2.9. Dihydroethidium (DHE) oxidation

OCT frozen mouse kidney tissues were sectioned at 10 µm and stained with 10 mmol/L DHE for 10 min at 37 °C in DPBS containing 5 mmol/L sodium pyruvate prior to analysis by confocal microscopy using the Olympus Fluoview FV1000 confocal microscope. All sections were imaged at 40X magnification, 37 °C using Cy3 as the fluorochrome. Antimycin A, an electron transport chain blocker, was used as a positive control at 10 μmol/L for 10 min. Each image obtained was quantified in a blinded fashion by quantifying the mean fluorescence intensity of at least 150 cell nuclei and normalized to control.
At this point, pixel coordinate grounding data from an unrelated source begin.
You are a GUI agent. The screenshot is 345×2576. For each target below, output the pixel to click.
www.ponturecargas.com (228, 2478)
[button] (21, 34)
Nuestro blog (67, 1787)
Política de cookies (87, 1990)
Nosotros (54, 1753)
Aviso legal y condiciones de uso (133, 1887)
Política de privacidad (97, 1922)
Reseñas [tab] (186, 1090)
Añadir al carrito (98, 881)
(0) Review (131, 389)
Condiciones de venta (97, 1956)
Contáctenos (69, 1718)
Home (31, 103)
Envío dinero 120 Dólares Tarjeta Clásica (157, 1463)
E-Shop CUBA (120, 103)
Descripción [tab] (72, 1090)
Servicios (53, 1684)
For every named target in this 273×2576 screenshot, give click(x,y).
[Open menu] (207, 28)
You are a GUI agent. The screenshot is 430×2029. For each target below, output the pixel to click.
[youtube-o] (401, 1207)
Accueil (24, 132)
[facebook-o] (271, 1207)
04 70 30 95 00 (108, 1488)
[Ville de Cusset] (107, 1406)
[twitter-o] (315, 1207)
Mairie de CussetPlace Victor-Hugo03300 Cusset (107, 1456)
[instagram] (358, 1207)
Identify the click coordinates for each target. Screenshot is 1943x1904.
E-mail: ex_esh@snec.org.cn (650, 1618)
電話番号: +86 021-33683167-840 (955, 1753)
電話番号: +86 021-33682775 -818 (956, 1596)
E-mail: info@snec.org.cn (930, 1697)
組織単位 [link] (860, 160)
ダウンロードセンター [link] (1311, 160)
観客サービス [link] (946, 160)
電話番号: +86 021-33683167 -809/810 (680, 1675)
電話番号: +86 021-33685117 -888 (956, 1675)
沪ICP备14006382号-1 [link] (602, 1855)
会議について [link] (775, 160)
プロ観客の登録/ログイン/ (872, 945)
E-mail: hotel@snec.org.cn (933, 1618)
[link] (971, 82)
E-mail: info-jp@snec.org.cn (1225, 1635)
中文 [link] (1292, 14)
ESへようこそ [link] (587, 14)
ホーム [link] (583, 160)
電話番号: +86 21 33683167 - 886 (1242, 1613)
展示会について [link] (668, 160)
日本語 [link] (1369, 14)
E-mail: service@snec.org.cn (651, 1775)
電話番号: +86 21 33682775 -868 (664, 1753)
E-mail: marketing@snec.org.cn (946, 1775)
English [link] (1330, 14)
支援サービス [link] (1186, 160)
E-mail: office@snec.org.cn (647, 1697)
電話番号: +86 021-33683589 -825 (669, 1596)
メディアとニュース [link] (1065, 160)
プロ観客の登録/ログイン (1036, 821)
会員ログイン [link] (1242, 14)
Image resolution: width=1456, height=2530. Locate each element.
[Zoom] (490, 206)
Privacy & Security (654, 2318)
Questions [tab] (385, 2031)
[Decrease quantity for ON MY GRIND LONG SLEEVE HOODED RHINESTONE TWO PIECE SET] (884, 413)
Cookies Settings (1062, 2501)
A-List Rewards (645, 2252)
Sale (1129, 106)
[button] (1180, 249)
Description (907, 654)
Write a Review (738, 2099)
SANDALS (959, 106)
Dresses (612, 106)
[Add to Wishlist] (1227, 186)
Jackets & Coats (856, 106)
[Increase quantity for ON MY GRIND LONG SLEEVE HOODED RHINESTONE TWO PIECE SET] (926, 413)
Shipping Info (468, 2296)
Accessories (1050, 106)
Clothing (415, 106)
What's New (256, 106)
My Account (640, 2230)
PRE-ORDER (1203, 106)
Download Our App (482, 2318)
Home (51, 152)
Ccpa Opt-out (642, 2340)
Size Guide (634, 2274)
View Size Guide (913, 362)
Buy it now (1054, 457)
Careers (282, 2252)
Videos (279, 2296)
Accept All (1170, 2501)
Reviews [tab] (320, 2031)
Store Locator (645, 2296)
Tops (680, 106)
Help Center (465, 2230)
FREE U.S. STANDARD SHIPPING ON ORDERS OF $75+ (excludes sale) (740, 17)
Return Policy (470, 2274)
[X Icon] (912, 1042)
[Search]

2.10. Statistical analysis

All statistics were done using the GraphPad prism software. Statistical significance was determined using one-way analysis of variance (ANOVA) for non-parametric measurements. Tukey post-hoc test was performed wherever appropriate. Unless otherwise specified in the figure legend, error bars represent ± standard error of mean (SEM) and statistical significance was defined as * * = p < 0.05.

3. Results

3.1. Cisplatin-induced AKI is inhibited by a small-molecule SOD mimetic, GC4419

To evaluate the short-term effects of O2•- scavenging following cisplatin exposure, 10- to 12-week-old C57BL6/J male mice were pre-treated with daily intraperitoneal (i.p.) injections of GC4419 (10 mg/kg) or vehicle for four days prior to cisplatin i.p. injection (10 mg/kg) and continued daily GC4419 until the time of harvest, 6–7 days following cisplatin injection (Cisplatin 1X) (Fig. 2A). Cisplatin administration caused weight loss in mice, indicative of systemic toxicity that frequently occurs in humans receiving cisplatin treatment [37]. Mice treated with GC4419 partially mitigated weight loss (Fig. 2B) and demonstrated significant improvements in blood urea nitrogen (BUN) three days following cisplatin exposure (Fig. 2C), as well as reduction of tubular necrosis six days after cisplatin treatment (Fig. 2D–E). Cisplatin increased mRNA expression of the kidney injury markers neutrophil gelatinase-associated lipocalin (NGAL) and kidney injury molecule-1 (KIM1) six days after cisplatin exposure, and this was significantly reduced by treatment with GC4419 (Fig. 2F–G). These data suggest that O2•- contributes to cisplatin-induced AKI, including persistent histological abnormalities and increases in injury markers up to 6–7 days after injection.

Fig. 2.

Fig. 2

Cisplatin-induced AKI is inhibited by GC4419. Representative schematic of cisplatin-induced AKI model in combination with the SOD mimetic, GC4419 (A). Mice received a single dose of intraperitoneal (i.p.) cisplatin (10 mg/kg) vs. vehicle on day 0 and were treated with i.p. GC4419 (10 mg/kg) vs. vehicle 4 days prior to until day of harvest at 6–7 days post-cisplatin injection. Weight loss in cisplatin-and/or GC4419-treated mice (B) (n = 5 per group). Data expressed as mean ± SEM, * = p < 0.05 comparing Cisplatin 1X and Cisplatin 1X+ GC4419 compared to control and * * = p < 0.05 comparing Cisplatin 1Xvs. Cisplatin 1 X+ GC4419 as analyzed by two-way ANOVA, post-hoc Tukey multiple comparison test. Blood urea nitrogen (BUN) measured in whole blood at 3 days following treatment with cisplatin (C) (control n = 11, GC4419 n = 5, Cisplatin 1X n = 11, Cisplatin 1X + GC4419 n = 5). Error bars represent SEM, * = p < 0.05 Cisplatin 1X vs. vehicle control as analyzed by two-way ANOVA, post-hoc Tukey. Acute tubular necrosis score quantified in kidney sections using periodic acid shift (PAS) staining (40X magnification) (D and E). mRNA expression of the kidney injury markers KIM1 (F) and NGAL (G) was measured by qRT-PCR using SYBR Green ER (Thermo Fisher Scientific) in kidney tissue harvested 6 days after cisplatin injection. mRNA values were normalized relative to the ribosomal U36B4 mRNA levels. KIM1 (F) and NGAL (G) mRNA expression were significantly reduced in cisplatin-induced AKI mice treated with GC4419 (n = 5). Data represent SEM, * = p < 0.05 using one-way ANOVA, post-hoc Tukey.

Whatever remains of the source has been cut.